“ El dolor es siempre pregunta y el placer, respuesta”
Paul Valery
También dolerse informa. Nada que objetar a su metal frío. De ese romperse uno proviene el izado de la luz, la condena de la sombra. Son todos esos verbos pronominales los que de verdad importan. A la vida la manejan mil dolores pequeños. Nada me incumbe del último.
En la idea del placer concurre también la de no padecer dolor. Quizá interese ocuparse seriamente del gozoso término medio: esa certeza un poco brumosa de sentir una especie de armonía en la que nada nos entusiasma ni nada nos derrota.
Uno busca afanosamente el placer y, cuanto con más ahínco persevera en su adquisición, más alienta que se sienta la poderosa irrupción del dolor, con más nitidez se percibe su acometida y más fundadamente se le teme. No hay conveniencias fiables a las que asirse, tampoco un procedimiento que lo disuada. Se está a su entera merced.
La pedagogía del dolor es quizá la materia de la que tenemos menos avances. No sabemos qué urdir, no poseemos instrumentos fiables y certeros, no están cuando el dolor nos alcanza con la vehemencia que en ocasiones suele. Anhela uno zanjarlo expeditivamente, compone una súplica íntima y luego, cuando no observa alivio, por puro desahogo, la airea, la vocifera a veces. Quiere que cese, quiere que el mundo regrese al estado previo, cuando existía esa armonía dulce en la que alma y cuerpo no sufrían asedio alguno, cuando todo era, si no placentero, sí normal. Es una trampa eso de la normalidad. Lo es porque se nos ha educado para buscar incesantemente el placer o la felicidad, y esos dos conceptos son quebradizos, frágiles, huidizos.

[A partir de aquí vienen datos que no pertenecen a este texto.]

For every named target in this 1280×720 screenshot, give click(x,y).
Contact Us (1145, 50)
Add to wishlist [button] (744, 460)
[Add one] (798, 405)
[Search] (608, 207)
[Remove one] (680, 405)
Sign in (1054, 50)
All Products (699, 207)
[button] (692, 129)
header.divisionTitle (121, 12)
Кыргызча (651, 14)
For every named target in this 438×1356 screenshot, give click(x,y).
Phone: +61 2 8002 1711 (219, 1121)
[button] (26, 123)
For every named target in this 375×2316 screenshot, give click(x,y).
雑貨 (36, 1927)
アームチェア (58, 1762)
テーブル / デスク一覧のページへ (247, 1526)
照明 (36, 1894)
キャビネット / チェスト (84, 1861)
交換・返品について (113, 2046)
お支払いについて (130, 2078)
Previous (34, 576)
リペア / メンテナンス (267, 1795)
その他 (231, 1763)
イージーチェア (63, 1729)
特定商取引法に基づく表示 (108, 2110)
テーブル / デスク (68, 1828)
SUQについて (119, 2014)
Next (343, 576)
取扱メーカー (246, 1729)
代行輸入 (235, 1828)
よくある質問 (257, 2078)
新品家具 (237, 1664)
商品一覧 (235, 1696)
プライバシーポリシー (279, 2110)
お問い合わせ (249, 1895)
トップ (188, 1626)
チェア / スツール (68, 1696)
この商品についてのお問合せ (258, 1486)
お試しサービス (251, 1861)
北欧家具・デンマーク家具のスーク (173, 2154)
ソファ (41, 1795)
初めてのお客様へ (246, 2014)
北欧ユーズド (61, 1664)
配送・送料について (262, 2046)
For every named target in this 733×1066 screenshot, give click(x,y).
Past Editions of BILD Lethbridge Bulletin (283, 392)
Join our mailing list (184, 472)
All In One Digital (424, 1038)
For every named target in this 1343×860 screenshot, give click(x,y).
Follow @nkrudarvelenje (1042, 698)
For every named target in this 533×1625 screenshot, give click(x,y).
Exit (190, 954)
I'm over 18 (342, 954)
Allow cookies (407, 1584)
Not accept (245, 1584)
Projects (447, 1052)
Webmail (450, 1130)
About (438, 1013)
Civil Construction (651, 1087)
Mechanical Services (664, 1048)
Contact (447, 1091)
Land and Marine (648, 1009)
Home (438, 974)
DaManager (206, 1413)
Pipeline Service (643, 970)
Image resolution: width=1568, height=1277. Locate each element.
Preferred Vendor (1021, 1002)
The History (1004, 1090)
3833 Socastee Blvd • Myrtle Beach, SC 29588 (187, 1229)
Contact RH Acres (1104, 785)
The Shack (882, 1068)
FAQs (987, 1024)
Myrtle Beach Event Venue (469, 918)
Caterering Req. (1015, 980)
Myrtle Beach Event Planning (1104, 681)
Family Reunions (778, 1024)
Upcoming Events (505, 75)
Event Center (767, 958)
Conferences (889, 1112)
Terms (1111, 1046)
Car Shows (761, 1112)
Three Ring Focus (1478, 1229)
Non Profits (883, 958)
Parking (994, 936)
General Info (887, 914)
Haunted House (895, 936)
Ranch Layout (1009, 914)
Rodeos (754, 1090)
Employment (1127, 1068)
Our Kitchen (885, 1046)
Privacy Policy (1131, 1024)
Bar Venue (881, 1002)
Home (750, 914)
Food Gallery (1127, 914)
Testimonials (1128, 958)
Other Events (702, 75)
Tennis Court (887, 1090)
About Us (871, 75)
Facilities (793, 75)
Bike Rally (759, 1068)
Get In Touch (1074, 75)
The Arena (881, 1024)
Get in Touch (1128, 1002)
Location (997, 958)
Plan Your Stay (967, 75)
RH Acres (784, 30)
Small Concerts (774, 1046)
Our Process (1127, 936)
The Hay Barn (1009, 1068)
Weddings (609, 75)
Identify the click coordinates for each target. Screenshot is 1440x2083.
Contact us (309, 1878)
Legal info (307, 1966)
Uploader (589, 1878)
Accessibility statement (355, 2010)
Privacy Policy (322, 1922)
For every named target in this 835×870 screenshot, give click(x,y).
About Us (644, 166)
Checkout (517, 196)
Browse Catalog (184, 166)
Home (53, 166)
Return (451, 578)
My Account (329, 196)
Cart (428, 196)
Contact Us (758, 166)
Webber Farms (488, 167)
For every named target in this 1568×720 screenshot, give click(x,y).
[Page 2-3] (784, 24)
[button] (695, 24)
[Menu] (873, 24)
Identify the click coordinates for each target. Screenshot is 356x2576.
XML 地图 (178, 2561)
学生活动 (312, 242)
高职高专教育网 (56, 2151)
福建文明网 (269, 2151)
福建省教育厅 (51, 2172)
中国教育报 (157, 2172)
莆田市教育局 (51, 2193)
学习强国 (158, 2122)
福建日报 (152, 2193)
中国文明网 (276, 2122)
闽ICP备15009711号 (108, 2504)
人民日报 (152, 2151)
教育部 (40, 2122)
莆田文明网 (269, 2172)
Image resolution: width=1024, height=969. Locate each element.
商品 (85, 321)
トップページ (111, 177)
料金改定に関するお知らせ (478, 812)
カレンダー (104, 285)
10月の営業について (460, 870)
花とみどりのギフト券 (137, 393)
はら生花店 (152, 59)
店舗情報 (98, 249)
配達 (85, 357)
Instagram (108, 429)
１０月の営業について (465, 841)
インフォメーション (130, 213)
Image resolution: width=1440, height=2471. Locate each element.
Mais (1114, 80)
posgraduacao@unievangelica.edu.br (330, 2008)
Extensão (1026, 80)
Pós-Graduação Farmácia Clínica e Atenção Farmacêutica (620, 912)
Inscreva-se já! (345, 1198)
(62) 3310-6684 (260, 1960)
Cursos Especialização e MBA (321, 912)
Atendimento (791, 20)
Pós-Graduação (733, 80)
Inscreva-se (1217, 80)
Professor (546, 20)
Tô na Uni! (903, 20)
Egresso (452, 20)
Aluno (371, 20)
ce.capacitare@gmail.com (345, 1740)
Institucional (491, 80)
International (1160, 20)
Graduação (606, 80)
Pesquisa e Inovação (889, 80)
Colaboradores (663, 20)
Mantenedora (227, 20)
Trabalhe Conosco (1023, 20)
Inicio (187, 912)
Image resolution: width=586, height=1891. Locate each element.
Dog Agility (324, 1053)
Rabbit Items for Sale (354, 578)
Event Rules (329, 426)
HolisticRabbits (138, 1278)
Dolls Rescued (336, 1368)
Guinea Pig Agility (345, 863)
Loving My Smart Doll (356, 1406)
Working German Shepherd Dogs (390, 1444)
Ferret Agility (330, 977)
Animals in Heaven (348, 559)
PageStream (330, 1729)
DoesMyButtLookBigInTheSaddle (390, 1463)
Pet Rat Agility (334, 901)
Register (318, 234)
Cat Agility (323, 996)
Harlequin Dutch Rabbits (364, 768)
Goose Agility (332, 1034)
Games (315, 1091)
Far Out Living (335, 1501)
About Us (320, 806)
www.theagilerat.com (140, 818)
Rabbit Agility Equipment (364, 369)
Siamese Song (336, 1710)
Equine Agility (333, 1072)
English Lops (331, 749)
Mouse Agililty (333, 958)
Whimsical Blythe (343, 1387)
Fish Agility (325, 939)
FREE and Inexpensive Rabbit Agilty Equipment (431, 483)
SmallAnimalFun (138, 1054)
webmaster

Por fortuna, si el dolor mengua, nos manejamos bien con el olvido. Se rebaja el estado de alerta, se limpia la zona vulnerada y se tiene esa percepción (falsa, sobrevenida artificialmente) que consiste en confiar en que todo volverá a su cauce y que el veneno no nos emponzoñará de nuevo. Nada más equivocado: vuelve más tarde, lo hace con absoluta indiferencia a cuanto urdimos en la contienda. No se busca el dolor, ni tal vez se le deba rehuir si acude. Su compañía es tan lógica, tan devastadoramente lógica, como su apreciado reverso, que es su ausencia. No hay nada con qué compararlo, ni nada que rivalice con el mal que siembra. Ni la muerte lo iguala. Porque la muerte es una especie de dormir sin que haya sueños ahí adentro.
Duele sobre todo el dolor de los demás, de todos a los que amamos. No aceptamos que sufran, cómo hacerlo. Llegar a aceptarlo es la gran asignatura pendiente, de la que no disponemos tampoco de pedagogía. También lo es de quienes lo padecen. Ni la cultura, tan basta, de tan hondo brillo, ni la belleza zurcen el roto que inflige el dolor. Somos de una fragilidad asombrosa. Estamos arrojados a ese fuego larvado e incansable.
No sé a qué ha venido esto del dolor, no sabe uno la razón por la que escribe lo que escribe. Tampoco la de que se esté viviendo lo que se vive.
Ahora que amanece y vuelven los colores y la luz todo lo cubre se calma uno un poco, piensa que es posible aprender a sobrellevarlo. Lo piensa brevemente. No dura mucho esa pequeña reflexión sanadora. El de ayer, primero del año, fue uno de esos días mansos y bonitos. Hubo valses, hubo silencio en la casa.